> [TASK PROMPT] Copy out each of the records below word for word, without altering anything.

(Records from a dataset)
--------------------

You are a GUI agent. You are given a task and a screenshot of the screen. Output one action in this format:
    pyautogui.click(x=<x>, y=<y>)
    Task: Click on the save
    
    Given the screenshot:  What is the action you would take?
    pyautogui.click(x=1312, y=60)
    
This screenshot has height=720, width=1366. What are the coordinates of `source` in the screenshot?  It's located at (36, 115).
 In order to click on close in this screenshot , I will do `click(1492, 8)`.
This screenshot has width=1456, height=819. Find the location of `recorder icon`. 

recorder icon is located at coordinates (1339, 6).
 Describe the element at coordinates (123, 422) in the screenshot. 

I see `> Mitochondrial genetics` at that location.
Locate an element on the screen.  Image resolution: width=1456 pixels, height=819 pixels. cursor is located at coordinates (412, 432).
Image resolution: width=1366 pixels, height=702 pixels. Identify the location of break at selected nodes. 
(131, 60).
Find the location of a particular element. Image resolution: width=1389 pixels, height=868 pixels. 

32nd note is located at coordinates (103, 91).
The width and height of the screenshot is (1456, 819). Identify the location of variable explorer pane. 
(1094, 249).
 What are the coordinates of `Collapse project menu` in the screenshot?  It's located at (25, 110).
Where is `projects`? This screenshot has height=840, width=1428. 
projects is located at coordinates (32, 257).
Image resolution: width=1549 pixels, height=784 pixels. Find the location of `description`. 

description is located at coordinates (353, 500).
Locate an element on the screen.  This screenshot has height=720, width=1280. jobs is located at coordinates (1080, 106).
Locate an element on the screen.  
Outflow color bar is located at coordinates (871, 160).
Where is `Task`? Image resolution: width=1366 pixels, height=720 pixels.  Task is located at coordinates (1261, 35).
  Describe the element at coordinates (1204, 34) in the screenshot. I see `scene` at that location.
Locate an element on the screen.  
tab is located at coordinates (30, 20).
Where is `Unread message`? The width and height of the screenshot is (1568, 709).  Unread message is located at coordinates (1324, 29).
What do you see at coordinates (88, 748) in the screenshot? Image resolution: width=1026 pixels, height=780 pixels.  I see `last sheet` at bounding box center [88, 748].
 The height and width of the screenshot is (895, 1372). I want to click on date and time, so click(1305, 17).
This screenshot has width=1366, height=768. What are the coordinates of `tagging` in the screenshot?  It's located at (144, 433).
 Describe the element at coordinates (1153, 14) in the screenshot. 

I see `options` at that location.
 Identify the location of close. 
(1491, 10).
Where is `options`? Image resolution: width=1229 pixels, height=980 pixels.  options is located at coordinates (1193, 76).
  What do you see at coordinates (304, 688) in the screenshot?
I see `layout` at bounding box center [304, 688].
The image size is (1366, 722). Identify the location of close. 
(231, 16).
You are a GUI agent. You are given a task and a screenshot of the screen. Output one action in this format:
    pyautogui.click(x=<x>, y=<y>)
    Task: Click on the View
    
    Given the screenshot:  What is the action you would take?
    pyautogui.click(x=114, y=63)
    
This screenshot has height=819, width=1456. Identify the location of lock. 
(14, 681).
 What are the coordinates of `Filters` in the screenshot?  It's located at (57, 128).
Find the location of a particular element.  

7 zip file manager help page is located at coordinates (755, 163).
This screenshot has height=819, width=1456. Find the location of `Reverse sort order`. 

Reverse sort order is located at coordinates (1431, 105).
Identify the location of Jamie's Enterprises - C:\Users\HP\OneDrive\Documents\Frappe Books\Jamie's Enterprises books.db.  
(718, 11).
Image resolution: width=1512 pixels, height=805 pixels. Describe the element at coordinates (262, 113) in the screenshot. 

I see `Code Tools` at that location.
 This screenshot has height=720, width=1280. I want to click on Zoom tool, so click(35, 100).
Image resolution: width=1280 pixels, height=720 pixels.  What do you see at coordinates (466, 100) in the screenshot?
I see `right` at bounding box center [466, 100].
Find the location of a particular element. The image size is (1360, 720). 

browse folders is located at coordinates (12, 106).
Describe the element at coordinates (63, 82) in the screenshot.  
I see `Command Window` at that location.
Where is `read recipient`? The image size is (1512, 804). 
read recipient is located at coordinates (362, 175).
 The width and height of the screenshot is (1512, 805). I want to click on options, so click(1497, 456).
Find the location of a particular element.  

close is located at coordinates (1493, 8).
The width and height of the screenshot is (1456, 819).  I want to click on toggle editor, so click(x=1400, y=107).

--------------------

> [COMPLETE RESPONSE]
You are a GUI agent. You are given a task and a screenshot of the screen. Output one action in this format:
    pyautogui.click(x=<x>, y=<y>)
    Task: Click on the save
    
    Given the screenshot:  What is the action you would take?
    pyautogui.click(x=1312, y=60)
    
This screenshot has height=720, width=1366. What are the coordinates of `source` in the screenshot?  It's located at (36, 115).
 In order to click on close in this screenshot , I will do `click(1492, 8)`.
This screenshot has width=1456, height=819. Find the location of `recorder icon`. 

recorder icon is located at coordinates (1339, 6).
 Describe the element at coordinates (123, 422) in the screenshot. 

I see `> Mitochondrial genetics` at that location.
Locate an element on the screen.  Image resolution: width=1456 pixels, height=819 pixels. cursor is located at coordinates (412, 432).
Image resolution: width=1366 pixels, height=702 pixels. Identify the location of break at selected nodes. 
(131, 60).
Find the location of a particular element. Image resolution: width=1389 pixels, height=868 pixels. 

32nd note is located at coordinates (103, 91).
The width and height of the screenshot is (1456, 819). Identify the location of variable explorer pane. 
(1094, 249).
 What are the coordinates of `Collapse project menu` in the screenshot?  It's located at (25, 110).
Where is `projects`? This screenshot has height=840, width=1428. 
projects is located at coordinates (32, 257).
Image resolution: width=1549 pixels, height=784 pixels. Find the location of `description`. 

description is located at coordinates (353, 500).
Locate an element on the screen.  This screenshot has height=720, width=1280. jobs is located at coordinates (1080, 106).
Locate an element on the screen.  
Outflow color bar is located at coordinates (871, 160).
Where is `Task`? Image resolution: width=1366 pixels, height=720 pixels.  Task is located at coordinates (1261, 35).
  Describe the element at coordinates (1204, 34) in the screenshot. I see `scene` at that location.
Locate an element on the screen.  
tab is located at coordinates (30, 20).
Where is `Unread message`? The width and height of the screenshot is (1568, 709).  Unread message is located at coordinates (1324, 29).
What do you see at coordinates (88, 748) in the screenshot? Image resolution: width=1026 pixels, height=780 pixels.  I see `last sheet` at bounding box center [88, 748].
 The height and width of the screenshot is (895, 1372). I want to click on date and time, so click(1305, 17).
This screenshot has width=1366, height=768. What are the coordinates of `tagging` in the screenshot?  It's located at (144, 433).
 Describe the element at coordinates (1153, 14) in the screenshot. 

I see `options` at that location.
 Identify the location of close. 
(1491, 10).
Where is `options`? Image resolution: width=1229 pixels, height=980 pixels.  options is located at coordinates (1193, 76).
  What do you see at coordinates (304, 688) in the screenshot?
I see `layout` at bounding box center [304, 688].
The image size is (1366, 722). Identify the location of close. 
(231, 16).
You are a GUI agent. You are given a task and a screenshot of the screen. Output one action in this format:
    pyautogui.click(x=<x>, y=<y>)
    Task: Click on the View
    
    Given the screenshot:  What is the action you would take?
    pyautogui.click(x=114, y=63)
    
This screenshot has height=819, width=1456. Identify the location of lock. 
(14, 681).
 What are the coordinates of `Filters` in the screenshot?  It's located at (57, 128).
Find the location of a particular element.  

7 zip file manager help page is located at coordinates (755, 163).
This screenshot has height=819, width=1456. Find the location of `Reverse sort order`. 

Reverse sort order is located at coordinates (1431, 105).
Identify the location of Jamie's Enterprises - C:\Users\HP\OneDrive\Documents\Frappe Books\Jamie's Enterprises books.db.  
(718, 11).
Image resolution: width=1512 pixels, height=805 pixels. Describe the element at coordinates (262, 113) in the screenshot. 

I see `Code Tools` at that location.
 This screenshot has height=720, width=1280. I want to click on Zoom tool, so click(35, 100).
Image resolution: width=1280 pixels, height=720 pixels.  What do you see at coordinates (466, 100) in the screenshot?
I see `right` at bounding box center [466, 100].
Find the location of a particular element. The image size is (1360, 720). 

browse folders is located at coordinates (12, 106).
Describe the element at coordinates (63, 82) in the screenshot.  
I see `Command Window` at that location.
Where is `read recipient`? The image size is (1512, 804). 
read recipient is located at coordinates (362, 175).
 The width and height of the screenshot is (1512, 805). I want to click on options, so click(1497, 456).
Find the location of a particular element.  

close is located at coordinates (1493, 8).
The width and height of the screenshot is (1456, 819).  I want to click on toggle editor, so click(x=1400, y=107).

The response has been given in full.